EXERCISE DIRECTIONS
Your task is to show every line in the listing below that includes "agent".
══ EXTRACTED INFORMATION ══
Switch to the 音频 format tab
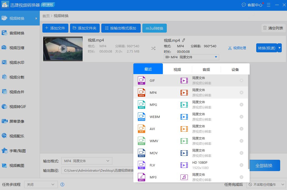287x190 pixels. (x=206, y=70)
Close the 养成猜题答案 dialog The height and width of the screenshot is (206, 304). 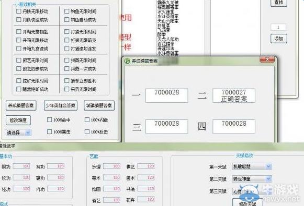coord(267,59)
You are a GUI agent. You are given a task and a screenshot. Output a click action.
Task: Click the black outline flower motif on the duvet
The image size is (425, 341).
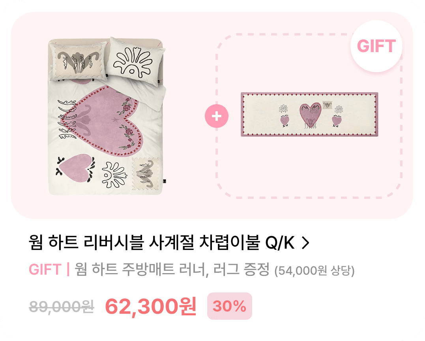pos(114,175)
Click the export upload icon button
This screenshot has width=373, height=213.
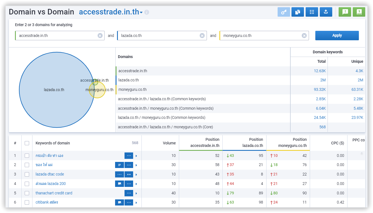point(326,12)
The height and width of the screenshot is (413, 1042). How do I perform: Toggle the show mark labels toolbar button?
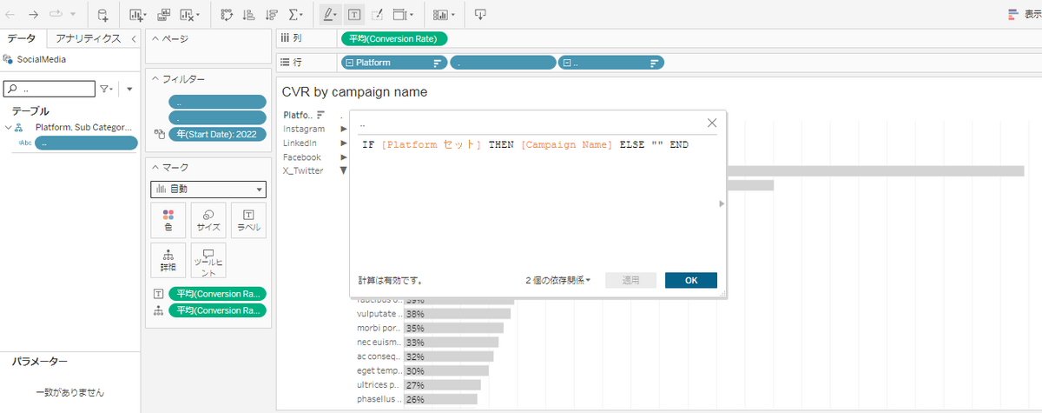click(354, 15)
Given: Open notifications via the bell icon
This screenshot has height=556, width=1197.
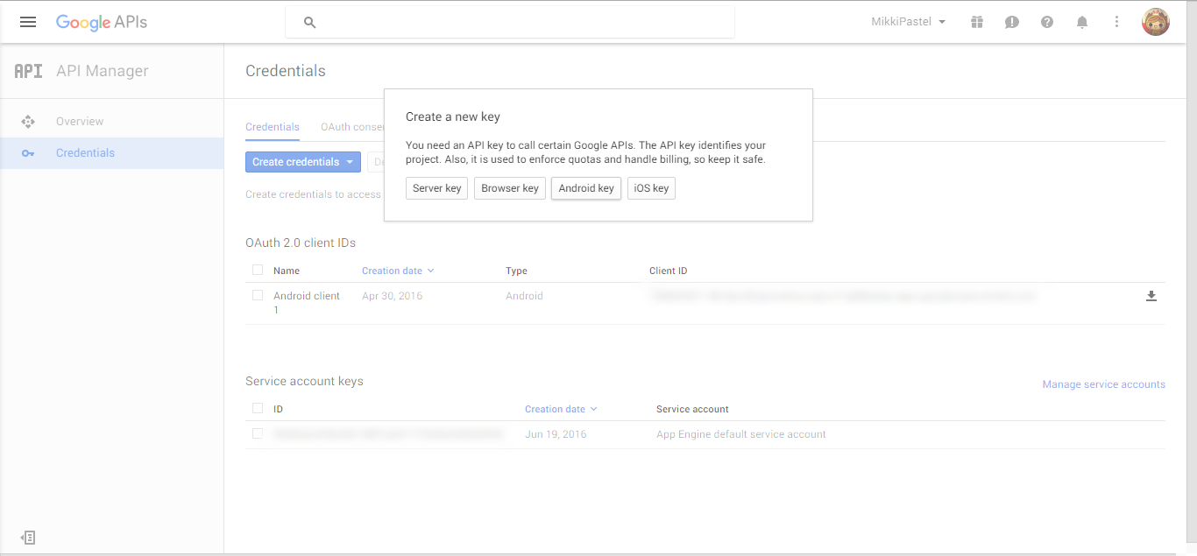Looking at the screenshot, I should click(1081, 22).
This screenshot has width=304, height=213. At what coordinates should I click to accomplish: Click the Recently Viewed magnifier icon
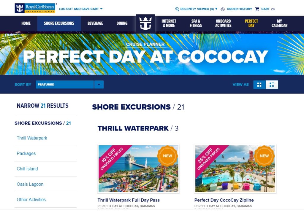(177, 9)
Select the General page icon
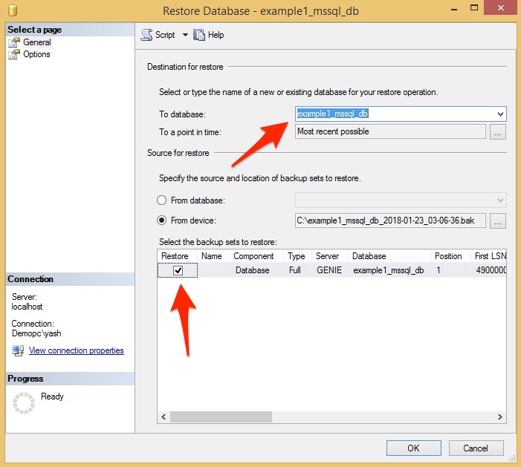Image resolution: width=521 pixels, height=467 pixels. click(x=14, y=42)
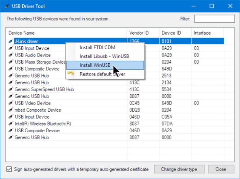The height and width of the screenshot is (179, 240).
Task: Sort list by Vendor ID column header
Action: pos(138,33)

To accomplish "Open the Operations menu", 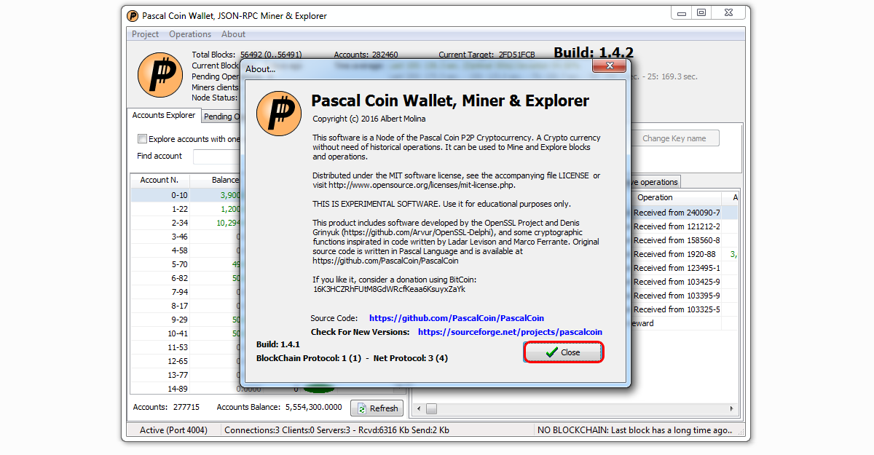I will (x=190, y=34).
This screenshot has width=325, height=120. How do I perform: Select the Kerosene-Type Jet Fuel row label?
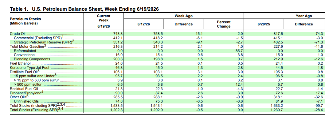29,68
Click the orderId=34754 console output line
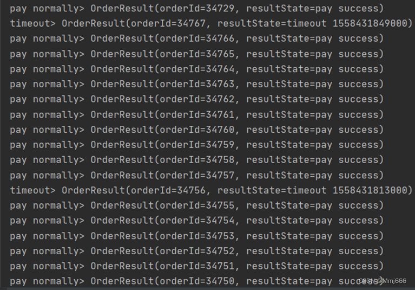 coord(196,221)
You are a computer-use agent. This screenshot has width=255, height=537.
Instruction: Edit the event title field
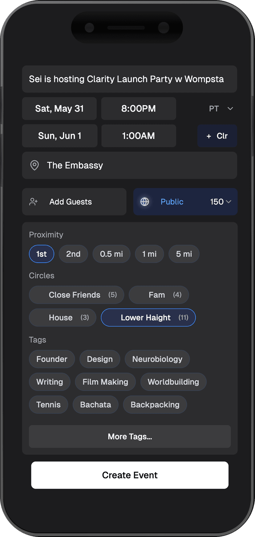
═══
RESPONSE BELOW
You are a GUI agent. You are given a task and a screenshot. Output a click action.
You are a computer-use agent. This screenshot has width=255, height=537.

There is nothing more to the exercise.